Не знаю, что это, обещание или угроза.

Сглотнув, я захожу в кабинет к Делле, рассказываю ей, что у отца моего молодого человека какое-то срочное дело ко мне, и она отпускает меня на пять минут.

Едва мы с мистером Грэхемом выходим на улицу, я сразу понимаю, что это была угроза, даже от его фигуры исходит очень серьезная опасность.

– Бьюсь об заклад, ты очень довольна собой.

Я хмурюсь.

– О чем вы говорите?

Он сует руки в карманы длинного черного пальто и вдруг становится до боли похожим на Гаррета, и от этого немного горько. Правда, голос у Гаррета не такой грубый, а в его взгляде нет столько враждебности.
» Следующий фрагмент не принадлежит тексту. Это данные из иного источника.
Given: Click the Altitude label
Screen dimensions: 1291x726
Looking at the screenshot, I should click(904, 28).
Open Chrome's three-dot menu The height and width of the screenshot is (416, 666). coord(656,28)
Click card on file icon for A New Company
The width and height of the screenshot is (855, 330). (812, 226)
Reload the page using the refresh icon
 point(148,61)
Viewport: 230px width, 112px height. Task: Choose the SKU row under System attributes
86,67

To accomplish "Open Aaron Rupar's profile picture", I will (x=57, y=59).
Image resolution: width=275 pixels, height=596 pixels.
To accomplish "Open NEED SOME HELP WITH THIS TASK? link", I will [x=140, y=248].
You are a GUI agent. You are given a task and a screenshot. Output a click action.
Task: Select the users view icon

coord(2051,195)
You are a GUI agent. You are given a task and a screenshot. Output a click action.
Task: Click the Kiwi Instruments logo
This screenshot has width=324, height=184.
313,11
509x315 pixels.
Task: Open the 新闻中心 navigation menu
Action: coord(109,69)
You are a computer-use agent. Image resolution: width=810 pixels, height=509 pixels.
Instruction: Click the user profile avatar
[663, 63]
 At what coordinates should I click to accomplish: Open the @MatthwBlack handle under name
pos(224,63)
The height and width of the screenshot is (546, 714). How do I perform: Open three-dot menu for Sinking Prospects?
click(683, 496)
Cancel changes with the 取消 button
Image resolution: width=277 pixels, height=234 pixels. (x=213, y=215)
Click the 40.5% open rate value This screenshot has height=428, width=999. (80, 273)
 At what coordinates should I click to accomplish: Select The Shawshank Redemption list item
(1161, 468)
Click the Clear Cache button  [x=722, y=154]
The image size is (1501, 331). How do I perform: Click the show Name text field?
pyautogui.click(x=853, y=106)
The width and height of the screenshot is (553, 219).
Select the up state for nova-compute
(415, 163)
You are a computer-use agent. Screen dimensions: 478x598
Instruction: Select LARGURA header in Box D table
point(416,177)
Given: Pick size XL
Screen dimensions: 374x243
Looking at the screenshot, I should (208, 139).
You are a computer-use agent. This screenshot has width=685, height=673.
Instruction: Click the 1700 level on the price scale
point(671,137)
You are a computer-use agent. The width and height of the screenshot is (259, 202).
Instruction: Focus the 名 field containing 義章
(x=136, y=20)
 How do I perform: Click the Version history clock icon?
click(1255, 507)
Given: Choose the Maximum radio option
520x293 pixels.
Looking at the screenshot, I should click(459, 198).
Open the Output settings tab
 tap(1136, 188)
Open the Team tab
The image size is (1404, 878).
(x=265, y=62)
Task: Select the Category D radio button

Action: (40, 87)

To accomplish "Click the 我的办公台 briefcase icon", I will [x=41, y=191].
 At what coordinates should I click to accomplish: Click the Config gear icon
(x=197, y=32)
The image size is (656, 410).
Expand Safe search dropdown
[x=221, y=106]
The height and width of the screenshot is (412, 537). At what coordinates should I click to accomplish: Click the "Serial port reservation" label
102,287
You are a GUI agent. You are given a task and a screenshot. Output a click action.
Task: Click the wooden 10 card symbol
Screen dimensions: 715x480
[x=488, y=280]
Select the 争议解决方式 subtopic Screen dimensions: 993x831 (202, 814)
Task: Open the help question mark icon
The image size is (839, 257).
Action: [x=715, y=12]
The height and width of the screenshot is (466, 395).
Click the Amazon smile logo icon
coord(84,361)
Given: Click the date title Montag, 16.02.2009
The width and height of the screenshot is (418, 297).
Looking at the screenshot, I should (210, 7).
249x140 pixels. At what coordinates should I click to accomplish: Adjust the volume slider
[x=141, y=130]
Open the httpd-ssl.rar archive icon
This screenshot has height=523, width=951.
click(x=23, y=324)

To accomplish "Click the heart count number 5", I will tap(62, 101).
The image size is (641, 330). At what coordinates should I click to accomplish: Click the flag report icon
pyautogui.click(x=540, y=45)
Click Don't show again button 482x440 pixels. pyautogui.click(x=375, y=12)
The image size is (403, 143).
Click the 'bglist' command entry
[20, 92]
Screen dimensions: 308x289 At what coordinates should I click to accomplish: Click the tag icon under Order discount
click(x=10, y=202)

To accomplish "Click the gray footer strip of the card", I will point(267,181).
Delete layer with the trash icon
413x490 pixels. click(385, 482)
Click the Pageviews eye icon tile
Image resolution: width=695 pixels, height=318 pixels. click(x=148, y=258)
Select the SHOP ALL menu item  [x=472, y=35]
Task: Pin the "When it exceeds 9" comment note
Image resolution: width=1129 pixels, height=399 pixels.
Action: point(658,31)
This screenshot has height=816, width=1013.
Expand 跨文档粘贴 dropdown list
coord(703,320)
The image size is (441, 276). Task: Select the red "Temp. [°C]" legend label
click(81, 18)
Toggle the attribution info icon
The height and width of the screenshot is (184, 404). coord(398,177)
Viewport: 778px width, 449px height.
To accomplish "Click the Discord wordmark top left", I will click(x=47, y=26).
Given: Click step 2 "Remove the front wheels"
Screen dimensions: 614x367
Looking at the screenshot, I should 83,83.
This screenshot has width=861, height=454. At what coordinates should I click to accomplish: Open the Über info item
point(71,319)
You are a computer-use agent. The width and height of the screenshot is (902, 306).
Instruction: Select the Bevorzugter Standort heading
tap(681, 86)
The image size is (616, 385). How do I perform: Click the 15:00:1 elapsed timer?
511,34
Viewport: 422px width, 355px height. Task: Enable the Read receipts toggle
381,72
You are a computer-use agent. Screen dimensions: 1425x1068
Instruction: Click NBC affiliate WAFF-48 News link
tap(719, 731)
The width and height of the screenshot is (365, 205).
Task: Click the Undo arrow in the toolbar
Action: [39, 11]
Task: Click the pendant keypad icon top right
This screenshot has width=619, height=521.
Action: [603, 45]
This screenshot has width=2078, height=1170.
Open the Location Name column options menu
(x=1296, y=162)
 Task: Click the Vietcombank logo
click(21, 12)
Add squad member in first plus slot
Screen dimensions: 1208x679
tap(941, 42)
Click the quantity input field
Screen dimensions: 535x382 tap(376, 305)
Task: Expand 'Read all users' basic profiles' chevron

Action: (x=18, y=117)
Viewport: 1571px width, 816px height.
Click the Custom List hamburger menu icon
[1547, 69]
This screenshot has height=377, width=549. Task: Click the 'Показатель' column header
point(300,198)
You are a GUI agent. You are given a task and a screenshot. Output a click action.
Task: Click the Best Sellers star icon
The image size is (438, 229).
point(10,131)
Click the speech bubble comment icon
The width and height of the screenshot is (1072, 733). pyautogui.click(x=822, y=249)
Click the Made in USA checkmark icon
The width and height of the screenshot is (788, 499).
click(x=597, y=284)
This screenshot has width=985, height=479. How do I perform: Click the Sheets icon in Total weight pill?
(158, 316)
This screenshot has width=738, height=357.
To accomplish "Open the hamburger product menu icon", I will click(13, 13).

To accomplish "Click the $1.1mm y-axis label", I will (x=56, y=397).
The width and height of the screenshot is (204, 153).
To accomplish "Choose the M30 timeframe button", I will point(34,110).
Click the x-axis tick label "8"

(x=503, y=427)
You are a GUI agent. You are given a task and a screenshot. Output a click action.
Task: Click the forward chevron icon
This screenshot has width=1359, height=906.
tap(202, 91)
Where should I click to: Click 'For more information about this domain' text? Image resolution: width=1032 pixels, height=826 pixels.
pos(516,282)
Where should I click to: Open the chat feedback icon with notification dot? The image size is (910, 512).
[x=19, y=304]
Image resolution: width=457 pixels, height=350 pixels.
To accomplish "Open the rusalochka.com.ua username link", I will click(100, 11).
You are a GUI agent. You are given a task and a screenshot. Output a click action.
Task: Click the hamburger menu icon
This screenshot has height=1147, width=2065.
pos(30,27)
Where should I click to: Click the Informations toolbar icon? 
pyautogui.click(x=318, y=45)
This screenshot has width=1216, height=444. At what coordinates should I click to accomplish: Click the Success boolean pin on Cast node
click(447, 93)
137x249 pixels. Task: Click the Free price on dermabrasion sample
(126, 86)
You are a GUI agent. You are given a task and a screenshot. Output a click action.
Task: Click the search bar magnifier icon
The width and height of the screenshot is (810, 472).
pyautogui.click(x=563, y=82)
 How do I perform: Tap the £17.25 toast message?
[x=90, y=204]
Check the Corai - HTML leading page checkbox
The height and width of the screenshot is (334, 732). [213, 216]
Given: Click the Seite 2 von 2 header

– У меня, Ханна, было много баб. – Мистер Грэхем смеется, но в его смехе нет ни веселья, ни теплоты. – Думаешь, я не знаю, как бабам нравится, когда из-за них дерутся два мужика?

Так вот как он видит вчерашнее! Будто Гаррет и Роб соперничают за мою любовь? Господи.

– Они подрались не из-за меня, – тихо говорю я.

На его лице появляется кривая ухмылка.

– Разве? То есть драка не имеет к тебе отношения? – Я не отвечаю, и он опять смеется. – Так я и думал.

Мне не нравится, как он смотрит на меня, с откровенной враждебностью. И еще я жалею, что не захватила перчатки, потому что у меня заледенели руки.

Я сую их в карманы и отважно встречаю его взгляд.

– Что вы хотите?

– Я хочу, чтобы ты перестала мешать моему сыну, – коротко заявляет он. – Ты хоть понимаешь, что за драку его отстранили на одну игру? И это все из-за тебя, Ханна. Вместо того чтобы сконцентрироваться на играх, он бегает за тобой, как собачка, и лезет в драки.

У меня перехватывает горло.

– Это неправда.

Он делает шаг ко мне, и я на мгновение пугаюсь. Но тут же ругаю себя за это. Ведь не станет же он бить меня у всех на виду, когда за моей спиной большое окно кафе и любой может нас увидеть.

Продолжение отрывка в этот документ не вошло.